Your answer must be the lines from the one holding "You are a computer-use agent." through the final line of the entries below, copied exactly, with no pictures.
Data section below:
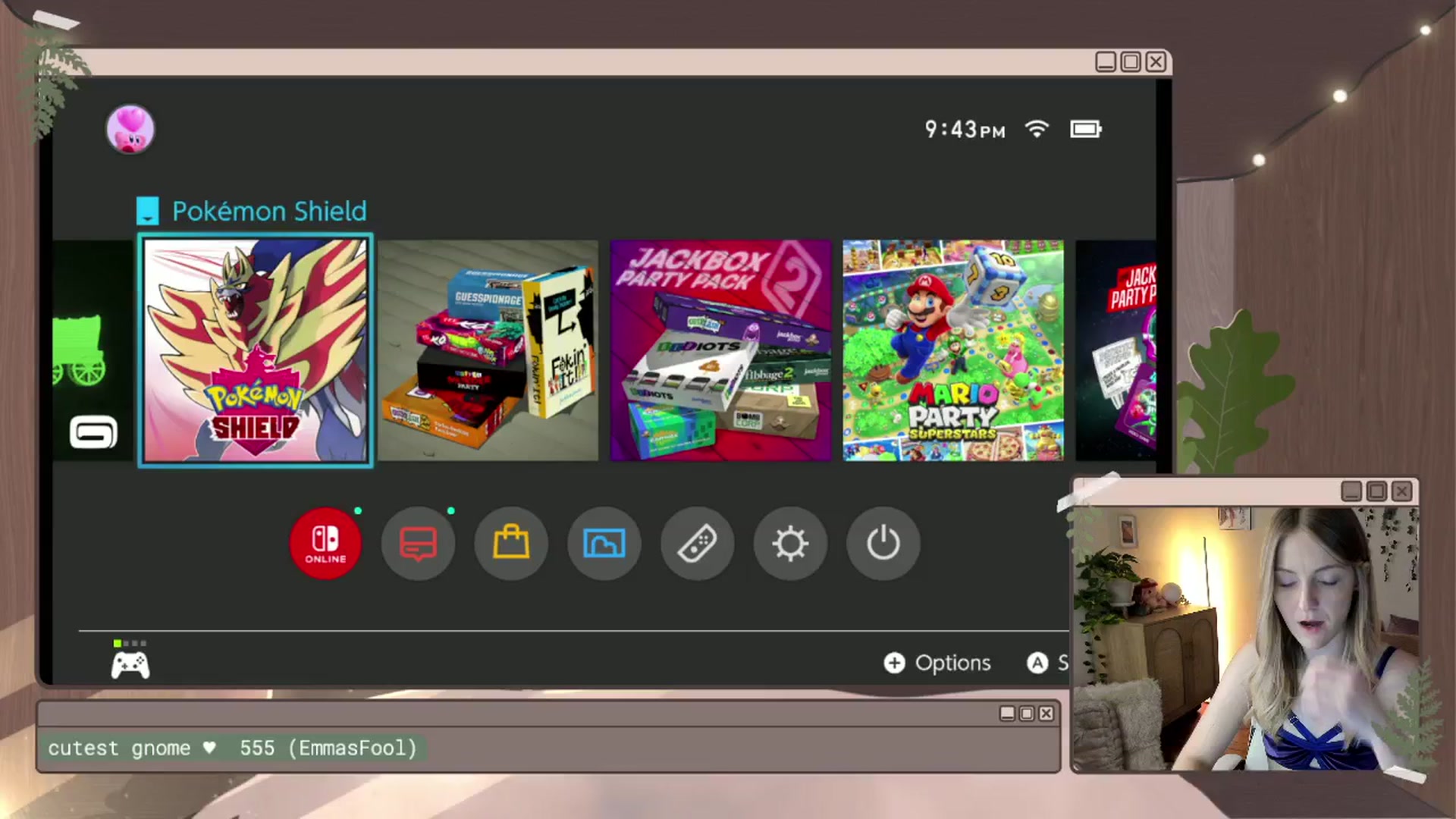Open the Album gallery icon

(604, 544)
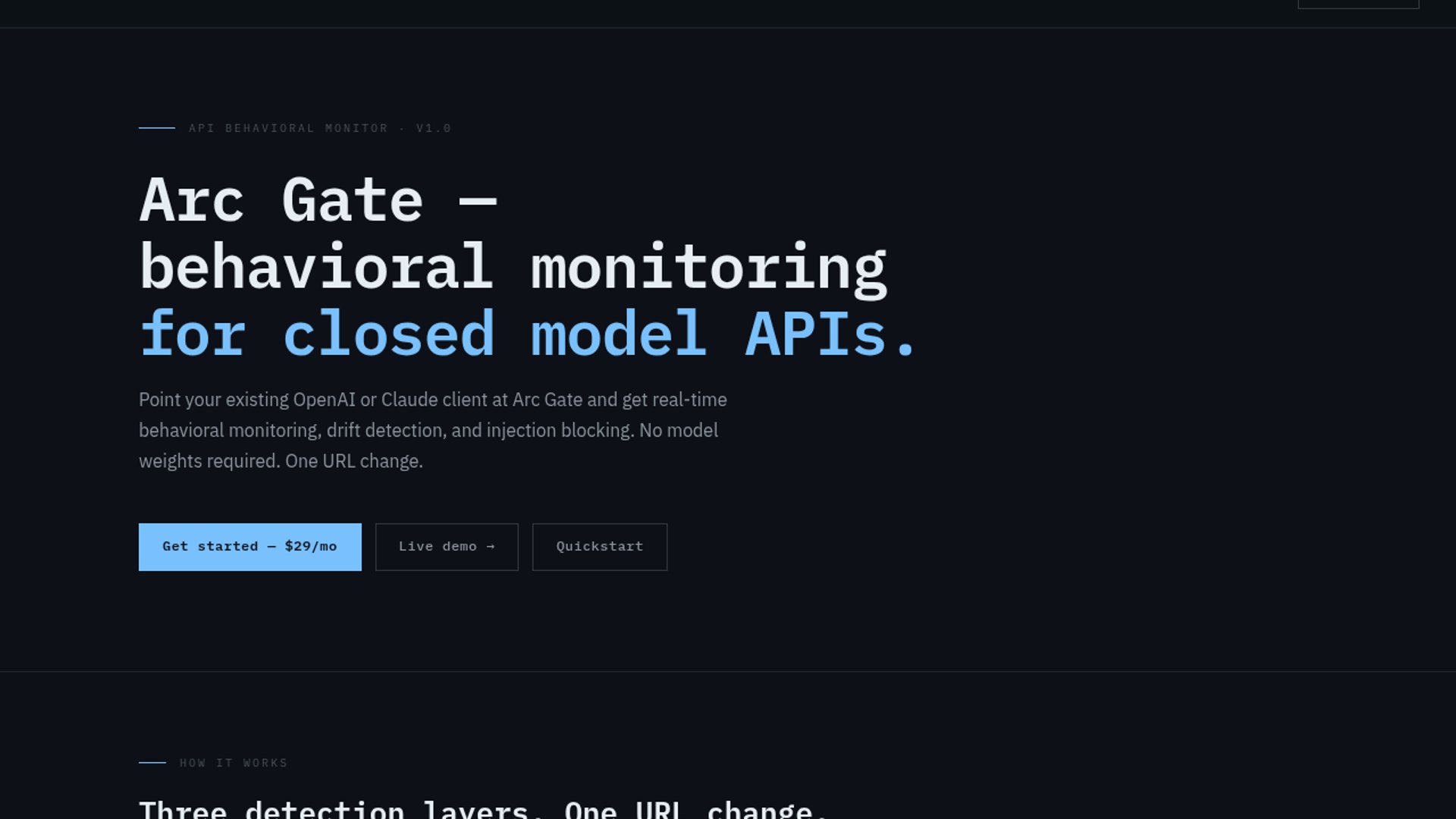Click the blue 'for closed model APIs.' headline
The image size is (1456, 819).
point(528,334)
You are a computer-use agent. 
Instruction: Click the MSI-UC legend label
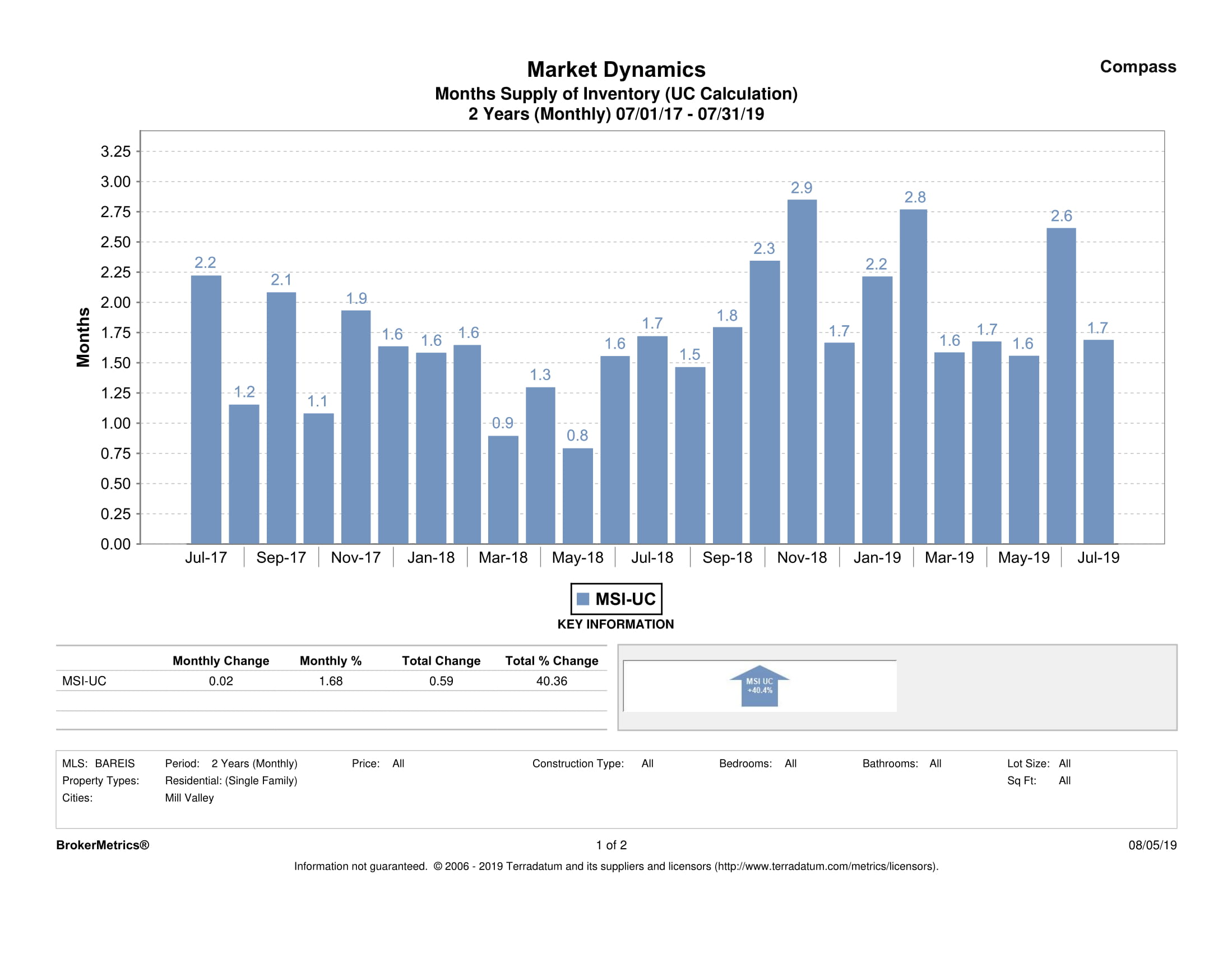pyautogui.click(x=625, y=599)
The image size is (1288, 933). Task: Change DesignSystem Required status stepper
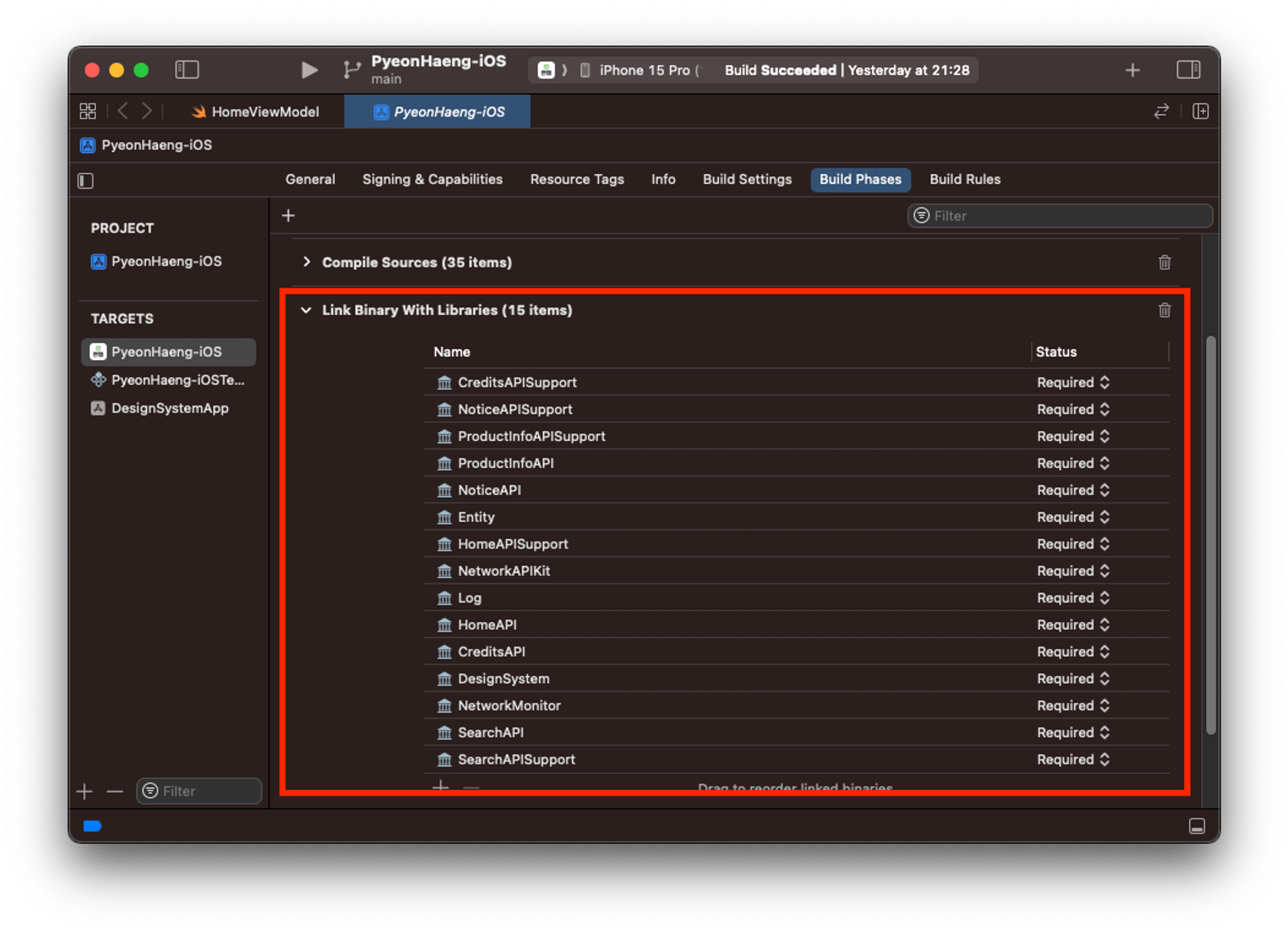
End of Data section.
▸ **Output of the exercise**
You are a computer-use agent. 
Instruction: Click the MSI-UC legend label
pyautogui.click(x=625, y=599)
The image size is (1288, 933). Task: Change DesignSystem Required status stepper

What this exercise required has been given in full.